The unicolored thrush was originally described in 1931 as Turdus haplochrous and has retained that binomial ever since. It is a sister to the varzea thrush (T. sanchezorum) as a member of the spectacled thrush (T. nudigenis) complex.

The unicolored thrush is monotypic.

==Description==

The unicolored thrush is 23 to 24 cm long and weighs about 84 g. The sexes have the same plumage. Adults have an olive-brown head, upperparts, wings, and tail. Their chin and throat are whitish with dark streaks. Their underparts are a slightly paler olive-brown than their upperparts. They have a dark iris, a brownish yellow bill, and brown legs and feet.

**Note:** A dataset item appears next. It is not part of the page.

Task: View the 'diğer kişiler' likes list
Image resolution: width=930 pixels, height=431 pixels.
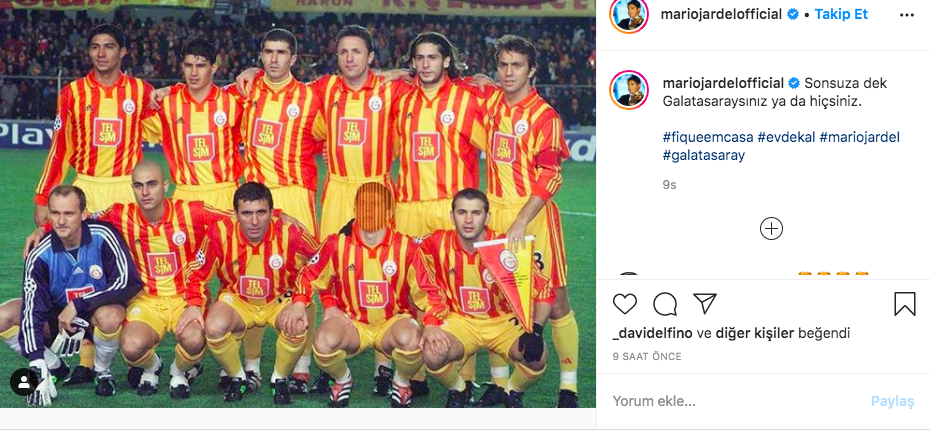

==Distribution and habitat==

The unicolored thrush is known from only a small area of northern Bolivia, in southeastern Beni and western Santa Cruz departments. It inhabits semi-deciduous forest, somewhat open forest, várzea forest, and gallery forest. In elevation it is known from the narrow range of 350 to 450 m.

==Behavior==
===Movement===

The unicolored thrush is believed to be a sedentary year-round resident.

===Feeding===

Nothing is known about the unicolored thrush's diet or foraging behavior.

===Breeding===

Nothing is known about the unicolored thrush's breeding biology.

===Vocalization===

The unicolored thrush appears to be mostly silent in the dry season except perhaps at dawn and dusk, but responds readily to playback. It makes a "mewing" call that is similar to those of the other members of the T. nudigenis complex. Its song is "a series of whistled phrases, similar to that of T. hauxwelli", which see here.

==Status==

The IUCN has assessed the unicolor thrush as Near Threatened. It is known from only a few sites; though its estimated overall range is 122000 km2, its actual area of occupancy is not known and thought to be much smaller. Its estimated population of between 2500 and 10,000 mature individuals is believed to be decreasing. "While until recently the species' habitat was not considered under threat, deforestation within the range has been increasing tremendously since around 2016. The main driver for the conversion of lowland forests in Beni and Santa Cruz is agro-industry farming." It is a "[p]oorly known species that regularly escapes detection and for which few life-history details are available".